▼

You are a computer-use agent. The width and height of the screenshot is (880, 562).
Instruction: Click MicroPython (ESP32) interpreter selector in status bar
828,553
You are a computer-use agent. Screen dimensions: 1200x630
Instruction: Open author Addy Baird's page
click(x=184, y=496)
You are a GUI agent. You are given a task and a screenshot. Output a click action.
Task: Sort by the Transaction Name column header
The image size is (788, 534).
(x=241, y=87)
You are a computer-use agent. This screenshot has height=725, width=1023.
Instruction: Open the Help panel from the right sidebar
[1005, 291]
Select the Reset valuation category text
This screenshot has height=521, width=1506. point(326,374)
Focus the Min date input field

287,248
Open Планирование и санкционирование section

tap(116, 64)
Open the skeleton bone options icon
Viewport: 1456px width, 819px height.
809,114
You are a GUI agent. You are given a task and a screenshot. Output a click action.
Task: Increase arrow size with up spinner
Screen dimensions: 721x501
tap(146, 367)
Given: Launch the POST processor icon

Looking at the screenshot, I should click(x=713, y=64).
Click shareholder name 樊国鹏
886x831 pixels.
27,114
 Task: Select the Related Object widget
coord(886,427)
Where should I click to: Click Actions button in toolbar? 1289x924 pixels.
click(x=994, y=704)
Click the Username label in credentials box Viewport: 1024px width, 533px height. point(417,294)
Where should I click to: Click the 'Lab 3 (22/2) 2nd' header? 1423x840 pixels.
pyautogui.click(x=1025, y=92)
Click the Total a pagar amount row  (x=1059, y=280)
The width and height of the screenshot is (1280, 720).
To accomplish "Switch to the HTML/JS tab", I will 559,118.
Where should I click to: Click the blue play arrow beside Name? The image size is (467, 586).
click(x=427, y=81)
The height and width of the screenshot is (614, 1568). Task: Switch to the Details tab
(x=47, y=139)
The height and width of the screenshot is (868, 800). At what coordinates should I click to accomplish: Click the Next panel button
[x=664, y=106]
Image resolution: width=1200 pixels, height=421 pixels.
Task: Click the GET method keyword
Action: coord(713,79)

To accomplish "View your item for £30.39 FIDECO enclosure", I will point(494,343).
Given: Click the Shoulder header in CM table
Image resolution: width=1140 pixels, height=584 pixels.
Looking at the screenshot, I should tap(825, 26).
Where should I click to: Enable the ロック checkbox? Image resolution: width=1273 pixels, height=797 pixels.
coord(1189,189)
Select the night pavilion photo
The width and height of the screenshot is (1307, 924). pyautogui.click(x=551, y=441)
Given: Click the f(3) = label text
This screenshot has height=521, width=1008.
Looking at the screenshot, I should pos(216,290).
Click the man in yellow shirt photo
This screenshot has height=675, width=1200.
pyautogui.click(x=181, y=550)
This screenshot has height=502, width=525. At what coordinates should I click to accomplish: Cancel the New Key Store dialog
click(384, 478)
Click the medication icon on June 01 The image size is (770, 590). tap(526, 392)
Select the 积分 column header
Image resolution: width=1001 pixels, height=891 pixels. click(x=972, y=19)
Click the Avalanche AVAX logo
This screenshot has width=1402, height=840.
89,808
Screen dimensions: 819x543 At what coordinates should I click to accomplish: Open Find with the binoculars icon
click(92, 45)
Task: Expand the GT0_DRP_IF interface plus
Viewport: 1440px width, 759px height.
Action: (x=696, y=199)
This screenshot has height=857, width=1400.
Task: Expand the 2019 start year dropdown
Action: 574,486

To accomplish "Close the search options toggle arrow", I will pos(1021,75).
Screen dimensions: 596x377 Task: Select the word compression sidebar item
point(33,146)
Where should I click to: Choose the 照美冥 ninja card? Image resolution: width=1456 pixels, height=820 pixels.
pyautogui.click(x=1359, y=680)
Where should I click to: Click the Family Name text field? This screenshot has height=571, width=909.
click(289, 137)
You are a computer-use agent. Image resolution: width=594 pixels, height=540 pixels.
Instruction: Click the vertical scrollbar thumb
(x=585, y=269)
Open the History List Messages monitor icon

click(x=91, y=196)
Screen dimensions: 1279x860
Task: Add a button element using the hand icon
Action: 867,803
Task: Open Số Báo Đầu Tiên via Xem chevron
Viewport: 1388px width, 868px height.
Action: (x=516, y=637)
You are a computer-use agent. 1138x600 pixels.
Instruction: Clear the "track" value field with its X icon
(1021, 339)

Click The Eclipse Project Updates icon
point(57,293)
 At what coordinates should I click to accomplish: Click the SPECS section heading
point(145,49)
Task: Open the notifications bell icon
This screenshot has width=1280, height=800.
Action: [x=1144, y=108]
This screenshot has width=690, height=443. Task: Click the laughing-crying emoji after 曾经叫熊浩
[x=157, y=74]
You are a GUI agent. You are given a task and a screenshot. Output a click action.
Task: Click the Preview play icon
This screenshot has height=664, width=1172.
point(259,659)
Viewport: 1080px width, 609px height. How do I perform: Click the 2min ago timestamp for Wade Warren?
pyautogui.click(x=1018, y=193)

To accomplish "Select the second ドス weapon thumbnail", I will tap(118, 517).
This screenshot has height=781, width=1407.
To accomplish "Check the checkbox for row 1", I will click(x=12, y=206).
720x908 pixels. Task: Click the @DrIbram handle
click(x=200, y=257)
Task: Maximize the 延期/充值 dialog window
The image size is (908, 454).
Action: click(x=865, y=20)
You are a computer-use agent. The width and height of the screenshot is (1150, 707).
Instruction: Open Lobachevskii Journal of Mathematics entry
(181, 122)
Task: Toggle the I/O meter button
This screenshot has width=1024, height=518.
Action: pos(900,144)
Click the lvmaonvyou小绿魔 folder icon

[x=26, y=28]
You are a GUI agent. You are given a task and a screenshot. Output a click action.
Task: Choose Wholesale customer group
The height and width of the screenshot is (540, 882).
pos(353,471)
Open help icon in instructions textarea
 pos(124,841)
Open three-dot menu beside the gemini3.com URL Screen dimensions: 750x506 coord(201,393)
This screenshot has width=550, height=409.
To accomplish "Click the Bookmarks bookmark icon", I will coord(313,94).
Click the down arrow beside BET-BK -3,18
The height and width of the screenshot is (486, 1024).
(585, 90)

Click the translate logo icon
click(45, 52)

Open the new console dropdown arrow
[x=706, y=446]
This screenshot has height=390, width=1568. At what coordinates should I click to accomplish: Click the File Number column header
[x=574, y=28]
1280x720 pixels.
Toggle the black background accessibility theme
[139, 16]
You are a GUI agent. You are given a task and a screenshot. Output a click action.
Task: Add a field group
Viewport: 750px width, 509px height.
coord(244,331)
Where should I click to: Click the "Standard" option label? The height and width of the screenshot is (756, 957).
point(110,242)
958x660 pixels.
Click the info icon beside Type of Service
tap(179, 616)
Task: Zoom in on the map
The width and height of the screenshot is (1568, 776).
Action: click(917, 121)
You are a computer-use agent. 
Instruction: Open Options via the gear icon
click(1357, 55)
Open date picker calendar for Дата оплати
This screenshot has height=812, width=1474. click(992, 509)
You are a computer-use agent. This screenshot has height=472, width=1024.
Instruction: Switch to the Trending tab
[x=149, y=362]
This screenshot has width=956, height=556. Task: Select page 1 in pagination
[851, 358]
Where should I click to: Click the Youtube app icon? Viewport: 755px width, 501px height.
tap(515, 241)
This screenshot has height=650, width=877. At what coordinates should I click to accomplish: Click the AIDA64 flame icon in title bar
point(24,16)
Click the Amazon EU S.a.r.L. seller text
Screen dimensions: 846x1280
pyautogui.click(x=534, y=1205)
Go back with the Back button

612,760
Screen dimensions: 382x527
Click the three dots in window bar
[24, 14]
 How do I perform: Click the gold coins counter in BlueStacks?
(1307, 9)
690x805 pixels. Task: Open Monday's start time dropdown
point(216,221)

▲

WHAT IS EXPECTED:
Each record above has to be repeated word for word.

RESPONSE TO THE TASK:
You are a computer-use agent. The width and height of the screenshot is (880, 562).
Instruction: Click MicroPython (ESP32) interpreter selector in status bar
828,553
You are a computer-use agent. Screen dimensions: 1200x630
Instruction: Open author Addy Baird's page
click(x=184, y=496)
You are a GUI agent. You are given a task and a screenshot. Output a click action.
Task: Sort by the Transaction Name column header
The image size is (788, 534).
(x=241, y=87)
You are a computer-use agent. This screenshot has height=725, width=1023.
Instruction: Open the Help panel from the right sidebar
[1005, 291]
Select the Reset valuation category text
This screenshot has height=521, width=1506. point(326,374)
Focus the Min date input field

287,248
Open Планирование и санкционирование section

tap(116, 64)
Open the skeleton bone options icon
Viewport: 1456px width, 819px height.
809,114
You are a GUI agent. You are given a task and a screenshot. Output a click action.
Task: Increase arrow size with up spinner
Screen dimensions: 721x501
tap(146, 367)
Given: Launch the POST processor icon

Looking at the screenshot, I should click(x=713, y=64).
Click shareholder name 樊国鹏
886x831 pixels.
27,114
 Task: Select the Related Object widget
coord(886,427)
Where should I click to: Click Actions button in toolbar? 1289x924 pixels.
click(x=994, y=704)
Click the Username label in credentials box Viewport: 1024px width, 533px height. point(417,294)
Where should I click to: Click the 'Lab 3 (22/2) 2nd' header? 1423x840 pixels.
pyautogui.click(x=1025, y=92)
Click the Total a pagar amount row  (x=1059, y=280)
The width and height of the screenshot is (1280, 720).
To accomplish "Switch to the HTML/JS tab", I will 559,118.
Where should I click to: Click the blue play arrow beside Name? The image size is (467, 586).
click(x=427, y=81)
The height and width of the screenshot is (614, 1568). Task: Switch to the Details tab
(x=47, y=139)
The height and width of the screenshot is (868, 800). At what coordinates should I click to accomplish: Click the Next panel button
[x=664, y=106]
Image resolution: width=1200 pixels, height=421 pixels.
Task: Click the GET method keyword
Action: coord(713,79)

To accomplish "View your item for £30.39 FIDECO enclosure", I will point(494,343).
Given: Click the Shoulder header in CM table
Image resolution: width=1140 pixels, height=584 pixels.
Looking at the screenshot, I should tap(825, 26).
Where should I click to: Enable the ロック checkbox? Image resolution: width=1273 pixels, height=797 pixels.
coord(1189,189)
Select the night pavilion photo
The width and height of the screenshot is (1307, 924). pyautogui.click(x=551, y=441)
Given: Click the f(3) = label text
This screenshot has height=521, width=1008.
Looking at the screenshot, I should pos(216,290).
Click the man in yellow shirt photo
This screenshot has height=675, width=1200.
pyautogui.click(x=181, y=550)
This screenshot has height=502, width=525. At what coordinates should I click to accomplish: Cancel the New Key Store dialog
click(384, 478)
Click the medication icon on June 01 The image size is (770, 590). tap(526, 392)
Select the 积分 column header
Image resolution: width=1001 pixels, height=891 pixels. click(x=972, y=19)
Click the Avalanche AVAX logo
This screenshot has width=1402, height=840.
89,808
Screen dimensions: 819x543 At what coordinates should I click to accomplish: Open Find with the binoculars icon
click(92, 45)
Task: Expand the GT0_DRP_IF interface plus
Viewport: 1440px width, 759px height.
Action: (x=696, y=199)
This screenshot has height=857, width=1400.
Task: Expand the 2019 start year dropdown
Action: 574,486

To accomplish "Close the search options toggle arrow", I will pos(1021,75).
Screen dimensions: 596x377 Task: Select the word compression sidebar item
point(33,146)
Where should I click to: Choose the 照美冥 ninja card? Image resolution: width=1456 pixels, height=820 pixels.
pyautogui.click(x=1359, y=680)
Where should I click to: Click the Family Name text field? This screenshot has height=571, width=909.
click(289, 137)
You are a computer-use agent. Image resolution: width=594 pixels, height=540 pixels.
Instruction: Click the vertical scrollbar thumb
(x=585, y=269)
Open the History List Messages monitor icon

click(x=91, y=196)
Screen dimensions: 1279x860
Task: Add a button element using the hand icon
Action: 867,803
Task: Open Số Báo Đầu Tiên via Xem chevron
Viewport: 1388px width, 868px height.
Action: (x=516, y=637)
You are a computer-use agent. 1138x600 pixels.
Instruction: Clear the "track" value field with its X icon
(1021, 339)

Click The Eclipse Project Updates icon
point(57,293)
 At what coordinates should I click to accomplish: Click the SPECS section heading
point(145,49)
Task: Open the notifications bell icon
This screenshot has width=1280, height=800.
Action: [x=1144, y=108]
This screenshot has width=690, height=443. Task: Click the laughing-crying emoji after 曾经叫熊浩
[x=157, y=74]
You are a GUI agent. You are given a task and a screenshot. Output a click action.
Task: Click the Preview play icon
This screenshot has height=664, width=1172.
point(259,659)
Viewport: 1080px width, 609px height. How do I perform: Click the 2min ago timestamp for Wade Warren?
pyautogui.click(x=1018, y=193)

To accomplish "Select the second ドス weapon thumbnail", I will tap(118, 517).
This screenshot has height=781, width=1407.
To accomplish "Check the checkbox for row 1", I will click(x=12, y=206).
720x908 pixels. Task: Click the @DrIbram handle
click(x=200, y=257)
Task: Maximize the 延期/充值 dialog window
The image size is (908, 454).
Action: click(x=865, y=20)
You are a computer-use agent. The width and height of the screenshot is (1150, 707).
Instruction: Open Lobachevskii Journal of Mathematics entry
(181, 122)
Task: Toggle the I/O meter button
This screenshot has width=1024, height=518.
Action: pos(900,144)
Click the lvmaonvyou小绿魔 folder icon

[x=26, y=28]
You are a GUI agent. You are given a task and a screenshot. Output a click action.
Task: Choose Wholesale customer group
The height and width of the screenshot is (540, 882).
pos(353,471)
Open help icon in instructions textarea
 pos(124,841)
Open three-dot menu beside the gemini3.com URL Screen dimensions: 750x506 coord(201,393)
This screenshot has width=550, height=409.
To accomplish "Click the Bookmarks bookmark icon", I will coord(313,94).
Click the down arrow beside BET-BK -3,18
The height and width of the screenshot is (486, 1024).
(585, 90)

Click the translate logo icon
click(45, 52)

Open the new console dropdown arrow
[x=706, y=446]
This screenshot has height=390, width=1568. At what coordinates should I click to accomplish: Click the File Number column header
[x=574, y=28]
1280x720 pixels.
Toggle the black background accessibility theme
[139, 16]
You are a GUI agent. You are given a task and a screenshot. Output a click action.
Task: Add a field group
Viewport: 750px width, 509px height.
coord(244,331)
Where should I click to: Click the "Standard" option label? The height and width of the screenshot is (756, 957).
point(110,242)
958x660 pixels.
Click the info icon beside Type of Service
tap(179, 616)
Task: Zoom in on the map
The width and height of the screenshot is (1568, 776).
Action: click(917, 121)
You are a computer-use agent. 
Instruction: Open Options via the gear icon
click(1357, 55)
Open date picker calendar for Дата оплати
This screenshot has height=812, width=1474. click(992, 509)
You are a computer-use agent. This screenshot has height=472, width=1024.
Instruction: Switch to the Trending tab
[x=149, y=362]
This screenshot has width=956, height=556. Task: Select page 1 in pagination
[851, 358]
Where should I click to: Click the Youtube app icon? Viewport: 755px width, 501px height.
tap(515, 241)
This screenshot has height=650, width=877. At what coordinates should I click to accomplish: Click the AIDA64 flame icon in title bar
point(24,16)
Click the Amazon EU S.a.r.L. seller text
Screen dimensions: 846x1280
pyautogui.click(x=534, y=1205)
Go back with the Back button

612,760
Screen dimensions: 382x527
Click the three dots in window bar
[24, 14]
 How do I perform: Click the gold coins counter in BlueStacks?
(1307, 9)
690x805 pixels. Task: Open Monday's start time dropdown
point(216,221)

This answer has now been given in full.